* Exercise goal *
Beginning with the line below that contains "Task: Insert checkbox" and ending with the line that contains "Given: Open the Kontakte/Adressen tab", copy every line exactly. Copy nothing else.

* Given records *
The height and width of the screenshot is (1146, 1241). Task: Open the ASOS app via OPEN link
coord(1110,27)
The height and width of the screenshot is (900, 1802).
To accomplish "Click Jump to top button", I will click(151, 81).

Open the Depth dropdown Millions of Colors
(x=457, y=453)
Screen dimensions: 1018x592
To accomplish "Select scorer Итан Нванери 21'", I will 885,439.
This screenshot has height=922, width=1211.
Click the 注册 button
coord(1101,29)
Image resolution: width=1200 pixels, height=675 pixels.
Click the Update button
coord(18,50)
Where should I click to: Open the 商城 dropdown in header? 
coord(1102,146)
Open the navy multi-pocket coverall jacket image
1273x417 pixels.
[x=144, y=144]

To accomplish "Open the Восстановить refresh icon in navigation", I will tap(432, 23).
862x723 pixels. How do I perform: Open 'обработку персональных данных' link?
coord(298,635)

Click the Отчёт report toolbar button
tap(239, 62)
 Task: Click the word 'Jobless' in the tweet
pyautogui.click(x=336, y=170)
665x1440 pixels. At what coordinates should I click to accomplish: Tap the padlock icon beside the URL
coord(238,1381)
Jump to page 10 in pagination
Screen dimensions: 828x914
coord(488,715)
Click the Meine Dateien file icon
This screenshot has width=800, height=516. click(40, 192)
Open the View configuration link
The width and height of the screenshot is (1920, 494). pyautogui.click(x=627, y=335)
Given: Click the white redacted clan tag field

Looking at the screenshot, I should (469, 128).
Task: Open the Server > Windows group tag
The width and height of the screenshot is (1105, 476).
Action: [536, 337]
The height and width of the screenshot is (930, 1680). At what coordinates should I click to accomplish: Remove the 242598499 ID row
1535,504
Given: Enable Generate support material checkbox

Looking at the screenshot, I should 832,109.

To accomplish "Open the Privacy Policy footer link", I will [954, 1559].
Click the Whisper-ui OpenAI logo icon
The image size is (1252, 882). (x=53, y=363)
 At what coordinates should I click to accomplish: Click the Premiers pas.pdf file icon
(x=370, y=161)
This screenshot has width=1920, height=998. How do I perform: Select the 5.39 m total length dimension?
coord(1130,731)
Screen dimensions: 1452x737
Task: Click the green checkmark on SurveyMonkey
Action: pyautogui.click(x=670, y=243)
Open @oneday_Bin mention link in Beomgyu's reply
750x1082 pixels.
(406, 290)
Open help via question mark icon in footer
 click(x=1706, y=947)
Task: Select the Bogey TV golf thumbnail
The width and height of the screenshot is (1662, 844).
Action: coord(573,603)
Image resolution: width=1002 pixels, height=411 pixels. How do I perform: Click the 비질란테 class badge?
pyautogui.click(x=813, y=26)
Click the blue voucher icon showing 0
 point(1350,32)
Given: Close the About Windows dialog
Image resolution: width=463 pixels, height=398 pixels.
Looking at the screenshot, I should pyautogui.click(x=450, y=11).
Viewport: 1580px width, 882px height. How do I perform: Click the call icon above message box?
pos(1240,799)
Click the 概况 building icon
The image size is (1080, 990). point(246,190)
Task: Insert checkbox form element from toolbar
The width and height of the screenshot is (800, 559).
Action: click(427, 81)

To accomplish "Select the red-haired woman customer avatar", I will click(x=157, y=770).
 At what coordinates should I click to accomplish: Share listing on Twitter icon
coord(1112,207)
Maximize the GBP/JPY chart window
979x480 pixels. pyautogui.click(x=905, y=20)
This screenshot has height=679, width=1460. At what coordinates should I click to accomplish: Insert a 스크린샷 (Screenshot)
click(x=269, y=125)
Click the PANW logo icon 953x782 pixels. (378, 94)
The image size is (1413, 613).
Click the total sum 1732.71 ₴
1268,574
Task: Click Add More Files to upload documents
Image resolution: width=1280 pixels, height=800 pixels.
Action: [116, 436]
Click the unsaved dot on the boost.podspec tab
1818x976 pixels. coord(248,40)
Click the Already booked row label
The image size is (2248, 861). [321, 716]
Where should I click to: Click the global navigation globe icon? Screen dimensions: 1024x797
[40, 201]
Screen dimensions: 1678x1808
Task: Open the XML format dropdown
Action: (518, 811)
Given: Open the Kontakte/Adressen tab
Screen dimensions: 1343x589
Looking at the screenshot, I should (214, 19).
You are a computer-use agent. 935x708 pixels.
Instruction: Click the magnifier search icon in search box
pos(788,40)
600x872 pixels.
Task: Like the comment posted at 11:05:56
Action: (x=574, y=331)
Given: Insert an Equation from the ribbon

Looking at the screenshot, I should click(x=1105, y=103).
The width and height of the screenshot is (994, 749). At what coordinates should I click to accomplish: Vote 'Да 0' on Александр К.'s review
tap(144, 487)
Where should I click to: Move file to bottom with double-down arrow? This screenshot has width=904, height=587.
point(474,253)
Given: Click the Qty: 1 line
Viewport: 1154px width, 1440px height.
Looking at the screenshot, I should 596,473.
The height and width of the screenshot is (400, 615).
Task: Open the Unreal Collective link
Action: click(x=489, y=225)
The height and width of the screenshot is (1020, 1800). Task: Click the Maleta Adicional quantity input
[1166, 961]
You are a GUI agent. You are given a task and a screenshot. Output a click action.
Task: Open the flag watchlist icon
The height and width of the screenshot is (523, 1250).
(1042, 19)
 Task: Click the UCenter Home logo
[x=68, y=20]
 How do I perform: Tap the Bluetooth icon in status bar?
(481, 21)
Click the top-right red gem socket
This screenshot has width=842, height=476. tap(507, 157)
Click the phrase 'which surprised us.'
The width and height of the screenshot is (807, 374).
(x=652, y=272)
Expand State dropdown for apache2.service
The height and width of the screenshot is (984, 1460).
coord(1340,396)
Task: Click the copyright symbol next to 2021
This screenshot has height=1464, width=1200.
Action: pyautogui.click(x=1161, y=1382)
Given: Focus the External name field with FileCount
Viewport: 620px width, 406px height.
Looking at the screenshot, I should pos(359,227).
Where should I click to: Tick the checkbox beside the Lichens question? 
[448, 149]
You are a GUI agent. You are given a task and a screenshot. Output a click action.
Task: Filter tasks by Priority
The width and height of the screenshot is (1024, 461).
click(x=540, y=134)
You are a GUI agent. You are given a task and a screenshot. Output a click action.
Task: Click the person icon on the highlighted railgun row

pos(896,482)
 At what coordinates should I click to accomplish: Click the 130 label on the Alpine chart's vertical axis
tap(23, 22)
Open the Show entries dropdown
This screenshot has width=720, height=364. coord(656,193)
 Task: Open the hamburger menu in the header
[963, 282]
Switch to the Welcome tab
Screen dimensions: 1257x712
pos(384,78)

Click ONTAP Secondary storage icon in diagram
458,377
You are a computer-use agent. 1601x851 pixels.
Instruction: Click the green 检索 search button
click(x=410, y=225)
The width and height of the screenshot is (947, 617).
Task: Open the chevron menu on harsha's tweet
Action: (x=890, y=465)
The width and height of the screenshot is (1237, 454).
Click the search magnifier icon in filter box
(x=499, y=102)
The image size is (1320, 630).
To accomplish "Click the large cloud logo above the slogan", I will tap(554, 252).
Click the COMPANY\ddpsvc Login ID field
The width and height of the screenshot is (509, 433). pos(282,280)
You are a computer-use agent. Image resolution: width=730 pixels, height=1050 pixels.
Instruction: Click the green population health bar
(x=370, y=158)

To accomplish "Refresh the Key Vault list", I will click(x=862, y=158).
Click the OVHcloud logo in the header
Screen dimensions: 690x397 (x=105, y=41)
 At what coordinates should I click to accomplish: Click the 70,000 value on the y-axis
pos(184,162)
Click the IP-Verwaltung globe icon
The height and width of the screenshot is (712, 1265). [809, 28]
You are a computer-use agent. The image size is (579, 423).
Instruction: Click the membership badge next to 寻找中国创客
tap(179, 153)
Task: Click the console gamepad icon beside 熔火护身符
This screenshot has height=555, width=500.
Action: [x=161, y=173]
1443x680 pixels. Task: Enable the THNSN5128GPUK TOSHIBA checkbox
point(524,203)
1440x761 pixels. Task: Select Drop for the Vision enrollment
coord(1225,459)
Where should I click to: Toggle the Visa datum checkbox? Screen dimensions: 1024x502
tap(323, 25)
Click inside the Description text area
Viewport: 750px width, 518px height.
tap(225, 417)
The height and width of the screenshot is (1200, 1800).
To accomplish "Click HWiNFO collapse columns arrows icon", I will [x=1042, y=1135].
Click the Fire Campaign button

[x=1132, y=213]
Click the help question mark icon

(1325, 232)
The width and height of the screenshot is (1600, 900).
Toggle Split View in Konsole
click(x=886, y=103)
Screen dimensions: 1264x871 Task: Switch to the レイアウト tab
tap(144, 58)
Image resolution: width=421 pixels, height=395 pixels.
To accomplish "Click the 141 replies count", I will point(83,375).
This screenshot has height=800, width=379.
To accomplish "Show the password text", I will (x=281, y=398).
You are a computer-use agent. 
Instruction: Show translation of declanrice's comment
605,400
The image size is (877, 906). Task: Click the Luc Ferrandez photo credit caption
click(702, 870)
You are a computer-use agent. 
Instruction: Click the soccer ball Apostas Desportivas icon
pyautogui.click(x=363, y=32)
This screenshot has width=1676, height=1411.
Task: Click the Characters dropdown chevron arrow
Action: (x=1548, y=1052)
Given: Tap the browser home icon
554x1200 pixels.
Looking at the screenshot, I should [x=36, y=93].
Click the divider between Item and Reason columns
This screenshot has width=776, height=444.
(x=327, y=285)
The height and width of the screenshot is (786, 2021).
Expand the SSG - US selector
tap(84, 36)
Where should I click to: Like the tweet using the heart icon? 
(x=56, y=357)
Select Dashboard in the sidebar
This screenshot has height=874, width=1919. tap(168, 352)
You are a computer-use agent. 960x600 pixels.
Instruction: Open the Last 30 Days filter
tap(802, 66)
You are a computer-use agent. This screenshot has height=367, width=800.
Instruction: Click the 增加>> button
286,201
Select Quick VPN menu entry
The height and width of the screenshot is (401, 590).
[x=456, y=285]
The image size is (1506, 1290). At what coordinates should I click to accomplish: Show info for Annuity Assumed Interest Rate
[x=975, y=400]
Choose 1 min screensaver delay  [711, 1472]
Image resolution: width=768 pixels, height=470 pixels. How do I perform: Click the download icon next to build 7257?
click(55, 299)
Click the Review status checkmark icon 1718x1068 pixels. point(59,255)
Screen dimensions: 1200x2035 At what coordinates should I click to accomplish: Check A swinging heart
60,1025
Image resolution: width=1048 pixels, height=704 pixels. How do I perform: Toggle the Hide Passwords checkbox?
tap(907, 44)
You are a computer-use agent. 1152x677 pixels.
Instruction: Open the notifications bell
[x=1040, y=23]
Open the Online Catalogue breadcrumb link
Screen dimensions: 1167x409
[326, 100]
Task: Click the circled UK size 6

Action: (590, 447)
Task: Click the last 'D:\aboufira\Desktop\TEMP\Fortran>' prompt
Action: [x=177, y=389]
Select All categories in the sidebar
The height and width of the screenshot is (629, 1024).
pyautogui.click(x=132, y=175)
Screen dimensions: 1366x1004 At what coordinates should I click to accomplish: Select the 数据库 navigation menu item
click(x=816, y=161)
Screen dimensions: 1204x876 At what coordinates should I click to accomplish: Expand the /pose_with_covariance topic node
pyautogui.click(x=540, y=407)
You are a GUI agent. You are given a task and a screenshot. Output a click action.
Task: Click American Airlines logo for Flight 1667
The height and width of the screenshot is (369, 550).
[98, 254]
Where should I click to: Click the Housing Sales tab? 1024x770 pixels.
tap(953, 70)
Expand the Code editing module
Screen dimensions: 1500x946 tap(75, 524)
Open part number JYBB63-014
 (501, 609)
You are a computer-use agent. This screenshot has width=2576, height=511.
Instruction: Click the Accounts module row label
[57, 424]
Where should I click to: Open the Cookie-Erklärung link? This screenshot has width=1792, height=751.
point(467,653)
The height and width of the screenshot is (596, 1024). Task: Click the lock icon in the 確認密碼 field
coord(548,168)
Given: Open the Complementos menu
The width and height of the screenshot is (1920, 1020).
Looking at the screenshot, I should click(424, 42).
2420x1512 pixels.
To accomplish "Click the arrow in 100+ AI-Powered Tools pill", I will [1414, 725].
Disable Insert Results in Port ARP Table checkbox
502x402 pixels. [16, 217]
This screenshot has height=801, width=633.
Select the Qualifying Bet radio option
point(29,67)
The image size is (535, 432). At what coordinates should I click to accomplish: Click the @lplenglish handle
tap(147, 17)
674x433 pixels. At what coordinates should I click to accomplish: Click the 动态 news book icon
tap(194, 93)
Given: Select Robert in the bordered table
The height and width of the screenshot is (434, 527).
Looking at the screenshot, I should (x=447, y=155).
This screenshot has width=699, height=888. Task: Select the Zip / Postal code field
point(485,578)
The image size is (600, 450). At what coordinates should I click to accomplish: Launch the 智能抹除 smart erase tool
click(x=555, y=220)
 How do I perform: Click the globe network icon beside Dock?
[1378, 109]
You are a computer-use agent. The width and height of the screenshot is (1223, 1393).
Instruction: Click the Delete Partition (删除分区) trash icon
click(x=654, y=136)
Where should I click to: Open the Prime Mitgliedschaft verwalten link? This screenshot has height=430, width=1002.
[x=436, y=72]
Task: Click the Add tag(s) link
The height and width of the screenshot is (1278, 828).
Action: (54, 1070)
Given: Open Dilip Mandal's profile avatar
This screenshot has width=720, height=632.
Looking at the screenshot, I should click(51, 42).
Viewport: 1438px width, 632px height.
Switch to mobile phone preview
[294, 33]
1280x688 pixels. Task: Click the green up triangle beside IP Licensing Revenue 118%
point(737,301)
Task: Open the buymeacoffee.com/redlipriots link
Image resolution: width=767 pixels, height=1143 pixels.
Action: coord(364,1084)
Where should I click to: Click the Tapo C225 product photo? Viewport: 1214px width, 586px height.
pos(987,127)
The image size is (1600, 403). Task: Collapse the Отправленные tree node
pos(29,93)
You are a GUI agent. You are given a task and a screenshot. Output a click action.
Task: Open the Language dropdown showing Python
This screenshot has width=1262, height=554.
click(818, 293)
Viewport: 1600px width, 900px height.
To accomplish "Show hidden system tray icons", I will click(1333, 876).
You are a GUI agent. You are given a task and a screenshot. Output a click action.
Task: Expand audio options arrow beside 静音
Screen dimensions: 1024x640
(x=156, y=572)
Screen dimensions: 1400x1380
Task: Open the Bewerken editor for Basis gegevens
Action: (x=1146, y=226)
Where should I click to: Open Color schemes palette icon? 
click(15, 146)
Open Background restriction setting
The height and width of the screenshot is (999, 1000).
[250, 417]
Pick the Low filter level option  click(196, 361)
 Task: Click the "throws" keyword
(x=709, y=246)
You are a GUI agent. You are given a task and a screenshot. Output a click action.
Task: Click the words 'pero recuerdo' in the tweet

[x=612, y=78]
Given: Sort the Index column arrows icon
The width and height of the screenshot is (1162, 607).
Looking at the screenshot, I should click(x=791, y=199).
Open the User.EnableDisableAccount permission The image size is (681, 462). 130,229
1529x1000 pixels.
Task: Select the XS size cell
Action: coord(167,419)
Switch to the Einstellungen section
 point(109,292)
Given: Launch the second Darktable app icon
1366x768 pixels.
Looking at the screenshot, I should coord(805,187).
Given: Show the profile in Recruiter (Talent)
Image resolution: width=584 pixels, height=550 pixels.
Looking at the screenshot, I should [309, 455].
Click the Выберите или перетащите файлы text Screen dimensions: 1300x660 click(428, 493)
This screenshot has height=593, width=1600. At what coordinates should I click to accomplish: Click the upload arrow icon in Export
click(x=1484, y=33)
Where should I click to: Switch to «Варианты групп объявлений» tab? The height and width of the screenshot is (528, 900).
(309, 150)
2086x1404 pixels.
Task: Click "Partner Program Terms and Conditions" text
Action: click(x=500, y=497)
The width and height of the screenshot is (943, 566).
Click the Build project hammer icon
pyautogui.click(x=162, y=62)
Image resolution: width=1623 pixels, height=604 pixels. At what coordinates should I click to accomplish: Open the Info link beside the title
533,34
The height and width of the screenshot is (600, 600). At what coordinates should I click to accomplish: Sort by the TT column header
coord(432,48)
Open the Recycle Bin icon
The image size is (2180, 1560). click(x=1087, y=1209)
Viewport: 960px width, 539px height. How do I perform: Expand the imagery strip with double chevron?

* Output of the exercise *
Task: Insert checkbox form element from toolbar
The width and height of the screenshot is (800, 559).
Action: click(427, 81)

To accomplish "Select the red-haired woman customer avatar", I will click(x=157, y=770).
 At what coordinates should I click to accomplish: Share listing on Twitter icon
coord(1112,207)
Maximize the GBP/JPY chart window
979x480 pixels. pyautogui.click(x=905, y=20)
This screenshot has height=679, width=1460. At what coordinates should I click to accomplish: Insert a 스크린샷 (Screenshot)
click(x=269, y=125)
Click the PANW logo icon 953x782 pixels. (378, 94)
The image size is (1413, 613).
Click the total sum 1732.71 ₴
1268,574
Task: Click Add More Files to upload documents
Image resolution: width=1280 pixels, height=800 pixels.
Action: [116, 436]
Click the unsaved dot on the boost.podspec tab
1818x976 pixels. coord(248,40)
Click the Already booked row label
The image size is (2248, 861). [321, 716]
Where should I click to: Click the global navigation globe icon? Screen dimensions: 1024x797
[40, 201]
Screen dimensions: 1678x1808
Task: Open the XML format dropdown
Action: (518, 811)
Given: Open the Kontakte/Adressen tab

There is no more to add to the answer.